Gilby Clarke: The Gospel Truth

The guitar god and Guns N’ Roses alum talks about his new album, his favorite GNR moment and more.

Best known for his short time in Guns N’ Roses during the Use Your Illusion era, Gilby Clarke is one of rock ’n’ roll’s best and most reliable guitar gods. After his three-year stint in that band, Clarke unleashed a handful of critically acclaimed solo albums and played with everyone from MC5 to Nancy Sinatra to Heart and his old GNR bandmate Matt Sorum in Kings of Chaos. Gilby is back to unleash his new solo album The Gospel Truth, his first record in almost two decades. The album features a slew of major players including Nikki Sixx (Motley Crue), Kenny Aronoff (Chickenfoot/John Mellencamp) and Stephen Perkins (Jane’s Addiction, Porno for Pyros). caught up with Gilby to discuss his return to music and his Guns N’ Roses days. Are you okay with being interviewed by us?

Gilby Clarke: Absolutely. I don’t remember the first time I saw a HUSTLER Magazine. Back when I was a kid, finding a picture of a naked woman was a hard thing to do. 

Why has it been so long between albums?

I never really set out to be a solo artist. When I made my first record it was something to do at the time. I was in Guns N’ Roses and I had a batch of ten songs that were not going to be part of the Guns N’ Roses world. Someone said, “Let’s make a record!” 

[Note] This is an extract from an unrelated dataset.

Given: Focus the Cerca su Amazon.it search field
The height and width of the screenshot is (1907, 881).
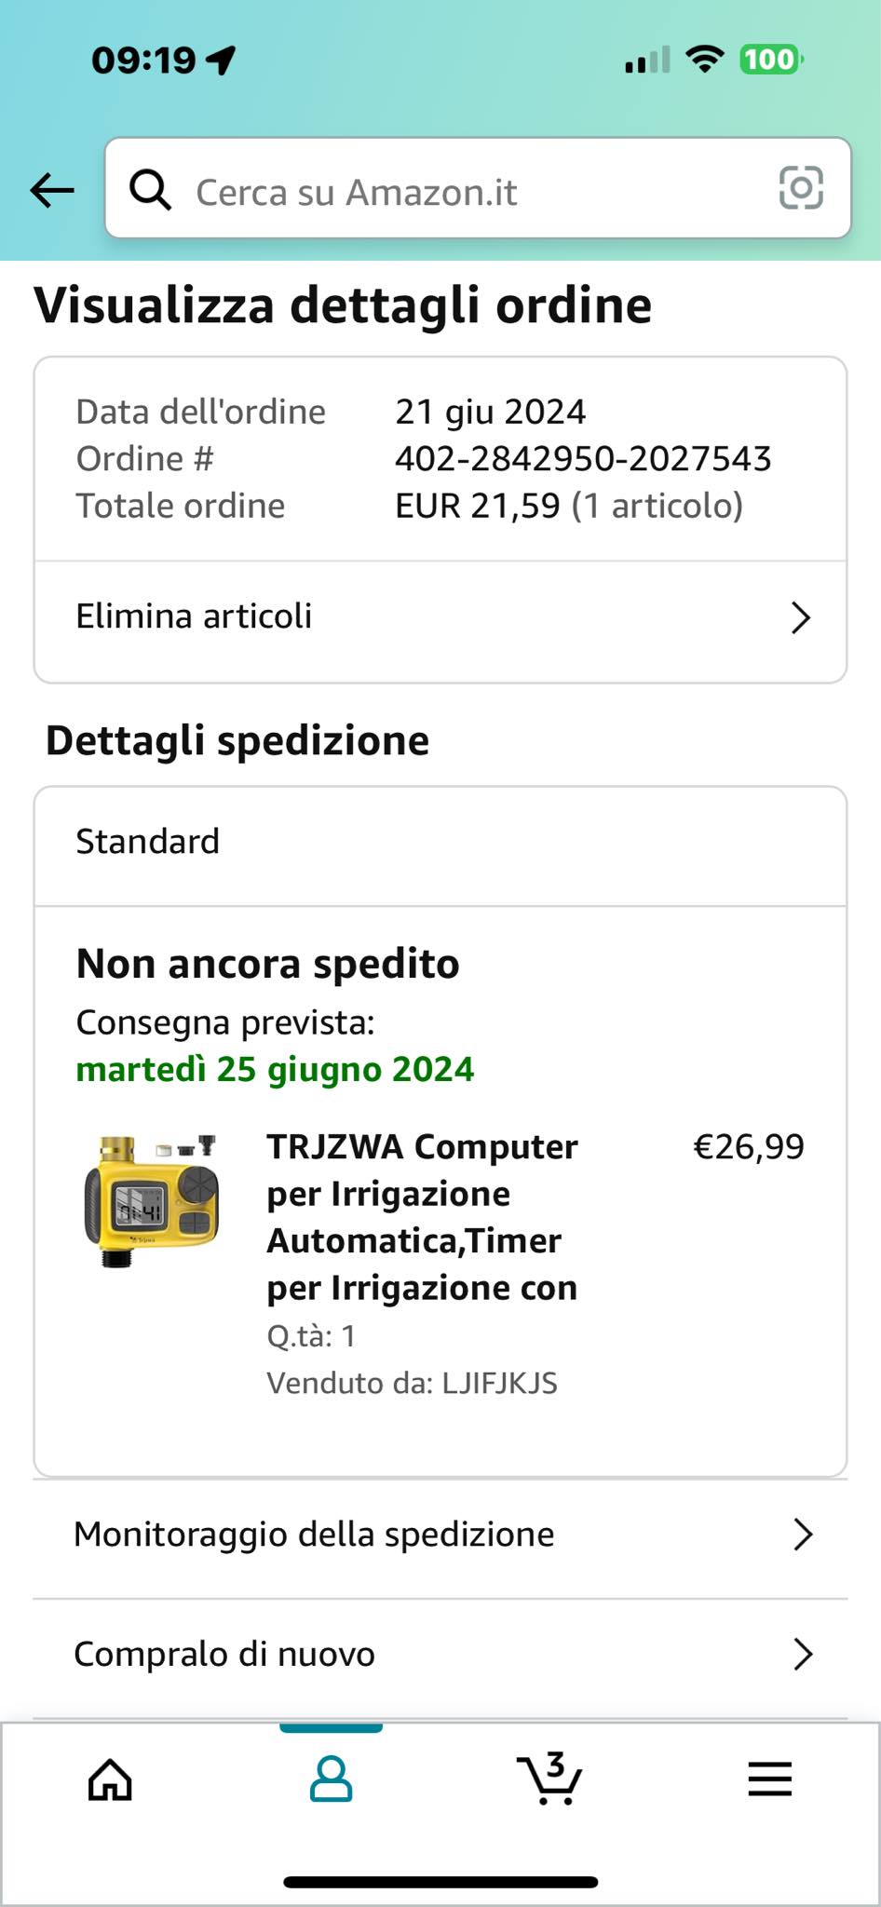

After I made that record my world changed. I wasn’t in Guns anymore. I had a successful solo tour. Played with Slash. I made another solo record. And another. It just evolved. When the last record came out in 2001 the music world changed. Traditional record companies and their marketing and P.R. weren’t there anymore. And I was never a D.I.Y. type of guy. Time just kind of went by. Then I developed the attitude of, “Why do I need to make a record?” It’s a lot of work and expensive. I had the wrong attitude. One day a friend of mine asked me the same question you did. I gave him my excuse and he looked at me like I was an idiot. He said, “You do consider yourself an artist, and creating is part of that process. What have you been creating?” He was right. Part of my job was to write and record my own songs. Whether they sell or not.